Has Las Vegas bounced back from the recession? Not yet, but hopefully soon, analysts say

Tom Donoghue

A view of SLS under construction, July 15, 2013.

Is Vegas Back?

A packed Fremont East District on Friday, July 5, 2013. Launch slideshow »

Has Las Vegas rebounded from the Great Recession?

According to a group of experts at the Global Gaming Expo, not yet.

Casino executives and analysts said Wednesday that although the city has made great strides since the local economy flat-lined in the late 2000s, it still has a way to go. Room rates remain low, tourism numbers have fallen short of expectations, and many projects remain mothballed.

Several strategies, however, are in play to try to make Southern Nevada boom once again, they said.

The arrival of the SLS and Gansevoort hotels, as well as the Genting Group's plans to build Resorts World Las Vegas on the site of the former Echelon, all are indicators that a recovery is picking up steam. Casino companies also are adjusting to visitor demographics that have changed.

“A decade ago, about 60 percent of our revenue was generated in the casino and the rest came from other amenities, like hotel rooms, food and beverage and attractions,” MGM Resorts International executive Dan D’Arrigo said. “Now, it has flipped. The reality is that we had to change because of the proliferation of gaming elsewhere, and we had to differentiate our product, particularly to businesspeople in conventions and to international visitors.”

Las Vegas’ economy no longer is as resilient as it once was.

“We can throw out phrases like ‘recession proof,’” D’Arrigo said.

Bill Lerner, a gaming analyst with Las Vegas' Union Gaming Group, said today's gambler is younger than a decade ago. Nightclubs and day clubs have become more popular than slots and tables.

Casino companies have responded with projects that cater to a younger Generation X and Generation Y crowd, said panelist Dennis Farrell of Wells Fargo Securities. Caesars Entertainment is building the Linq, while MGM Resorts is developing a park and retail walkway outside New York-New York and the Monte Carlo.

Lerner said Las Vegas’ goal to attract a larger number of international visitors also will change the city's customer profile. Tourism leaders hope to grow international visitation to 30 percent. About 40 million tourists visit Las Vegas annually.

D’Arrigo said international visitors spend twice as much on entertainment and shopping as domestic travelers and 1.5 times more on food and drinks. A higher number of Asians would increase baccarat play, which tends to generate the highest table game profits for casinos, he said.

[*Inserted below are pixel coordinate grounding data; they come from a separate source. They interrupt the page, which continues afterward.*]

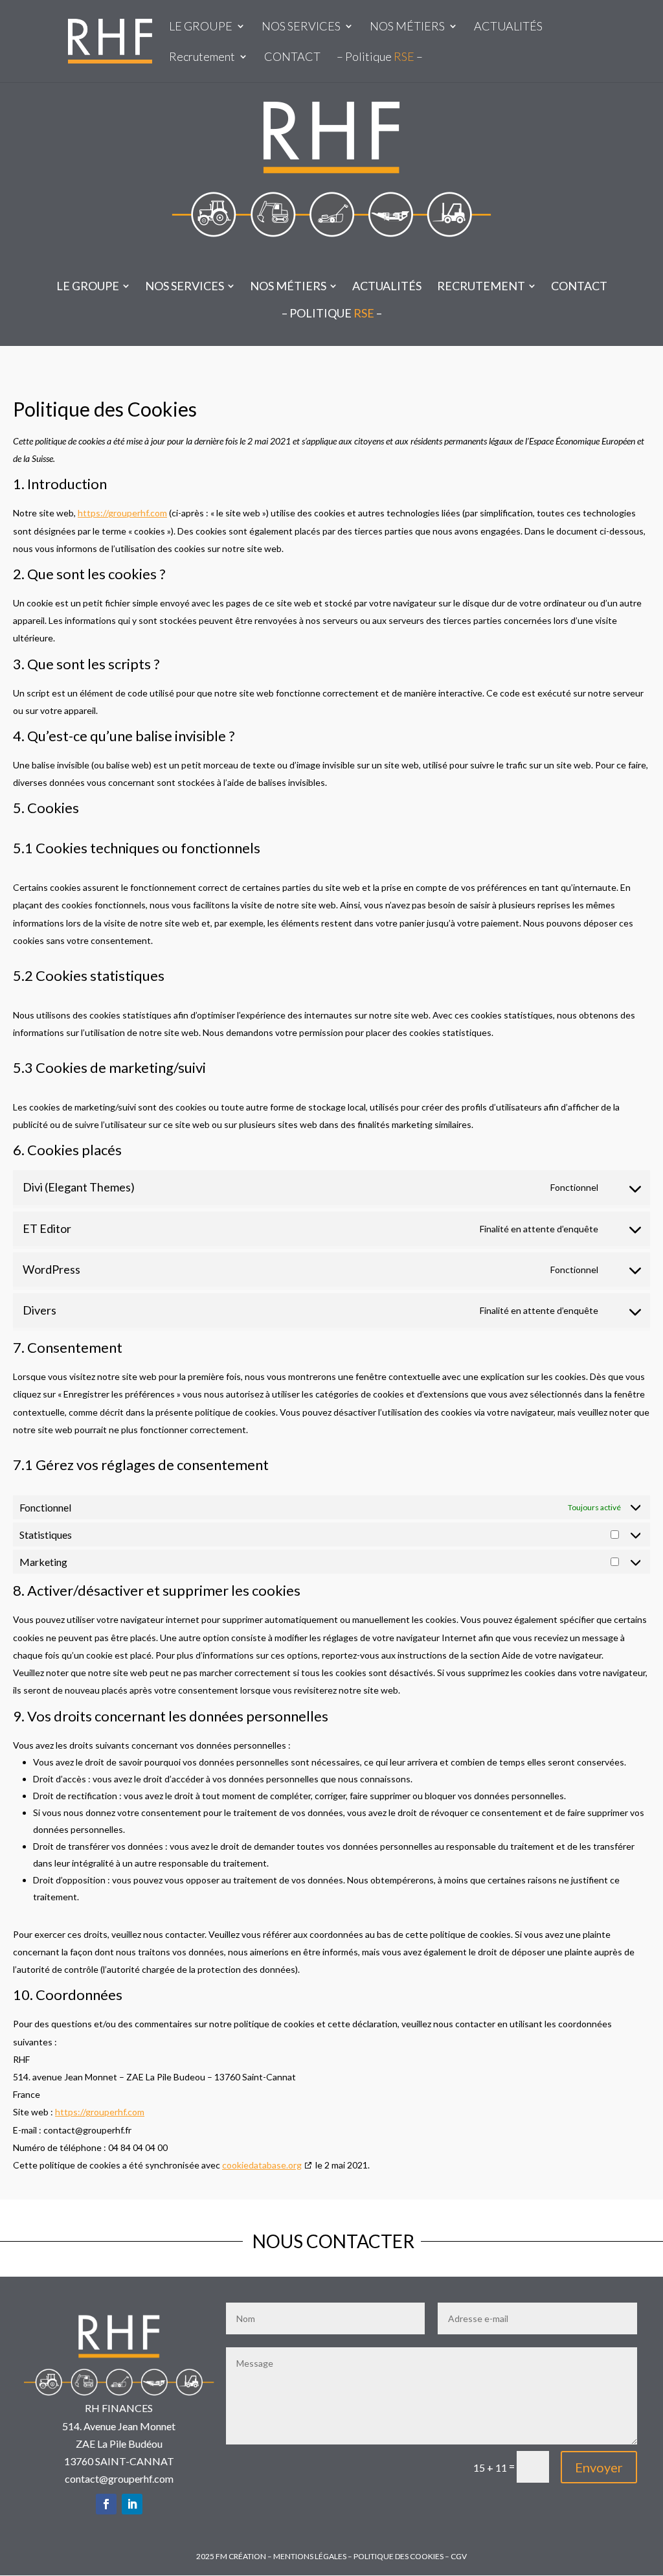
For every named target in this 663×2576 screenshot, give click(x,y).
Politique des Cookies (399, 2556)
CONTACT (292, 57)
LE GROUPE (200, 27)
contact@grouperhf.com (119, 2478)
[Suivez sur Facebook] (106, 2504)
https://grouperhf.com (122, 512)
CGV (459, 2556)
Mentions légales (309, 2556)
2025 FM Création (231, 2556)
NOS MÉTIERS (407, 27)
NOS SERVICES (301, 27)
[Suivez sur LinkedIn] (132, 2504)
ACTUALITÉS (508, 27)
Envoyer (599, 2467)
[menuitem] (93, 285)
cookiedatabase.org (262, 2164)
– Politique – (380, 57)
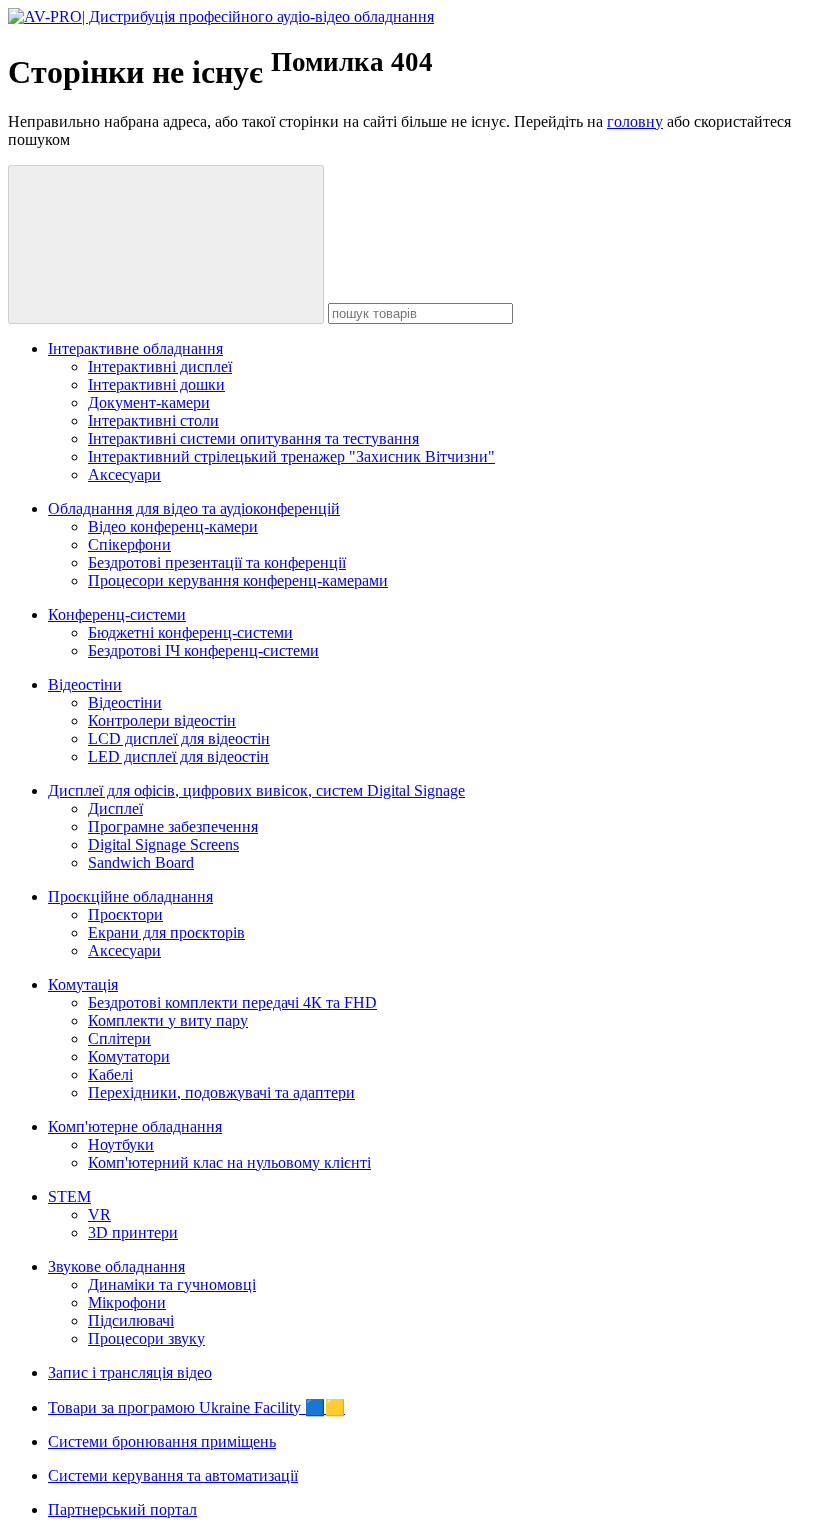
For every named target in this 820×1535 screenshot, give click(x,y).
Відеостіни (85, 684)
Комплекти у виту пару (168, 1020)
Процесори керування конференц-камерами (238, 580)
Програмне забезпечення (173, 826)
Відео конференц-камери (173, 526)
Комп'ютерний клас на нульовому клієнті (229, 1162)
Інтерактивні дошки (156, 384)
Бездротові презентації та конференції (217, 562)
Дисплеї (115, 808)
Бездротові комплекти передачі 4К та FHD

Groundbreaking on the 3,500-room Resorts World next year and its opening in 2016 could be the biggest Strip energizer, the panelists said.

“In addition to all the construction jobs the project will create, there will be a long-term effect with 8,000 new jobs on the books,” D’Arrigo said. “That project will also give Las Vegas another touch point in international marketing.”

A new attraction would likely increase visitation to the city, Lerner said.

But the uptick might not necessarily jump-start other dormant projects, such as Fontainebleau, Lerner said. Owner Carl Icahn has financial resources to keep that property mothballed for years until a suitable deal is reached.

The opening of the SLS, Gansevoort and Resorts World could make the Fontainebleau property more valuable, Lerner said, but wouldn't likely rush Icahn into making a less-than-desirable deal.